The transfection of multipotent neural precursor/stem cell transplant populations with magnetic nanoparticles

Abstract

Multipotent neural precursor/stem cells (NPCs) are a major transplant population with key properties to promote repair in several neuropathological conditions. Magnetic nanoparticle (MNP)-based vector systems, in turn, offer a combination of key benefits for cell therapies including (i) safety (ii) delivery of therapeutic biomolecules (DNA/siRNA) enhanceable by 'magnetofection' approaches (iii) magnetic cell targeting of MNP-labelled cells to injury sites and (iv) non-invasive imaging of MNP-labelled transplant populations for cell tracking. However, the applications of the versatile MNP platform for NPC transplantation therapies have received limited attention so far.
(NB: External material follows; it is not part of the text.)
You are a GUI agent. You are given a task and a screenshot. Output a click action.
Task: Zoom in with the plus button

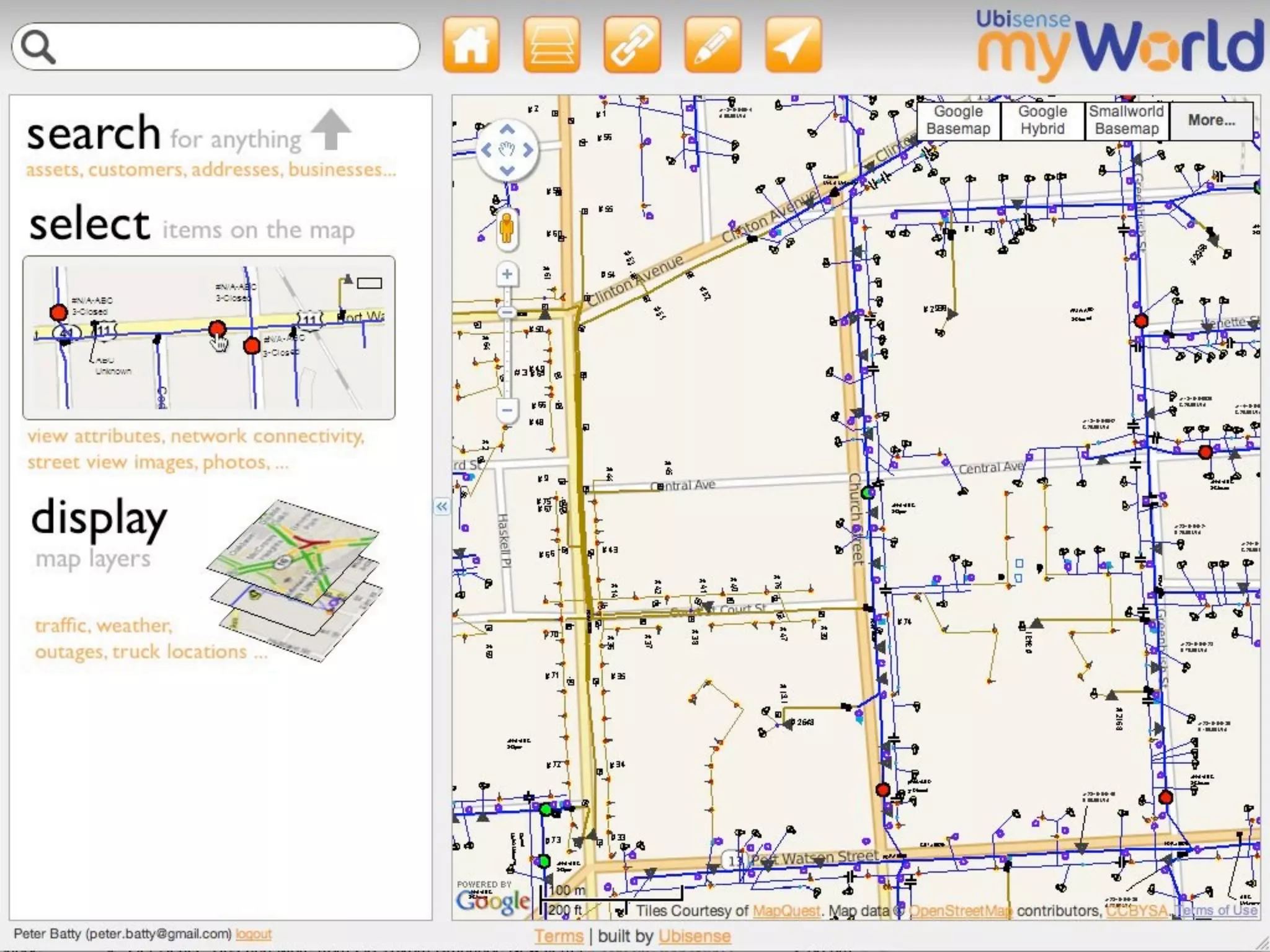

We have evaluated the potential of MNP vectors for gene transfer to NPCs using a neurosphere culture model system; we also assessed repeat transfection ("multifection") and repeat transfection plus applied magnetic field ("magneto-multifection") strategies [to enhance transfection efficiency]. We show for the first time that MNPs can safely mediate single/combinatorial gene delivery to NPCs. Multifection approaches significantly enhanced transfection with negligible toxicity; no adverse effects were observed on stem cell proliferation/differentiation. "Multifected" NPCs survived and differentiated in 3D neural tissue arrays post-transplantation. Our findings demonstrate that MNPs offer a simple and robust alternative to the viral vector systems currently used widely to transfect neural stem cells in neurobiology/neural transplantation research.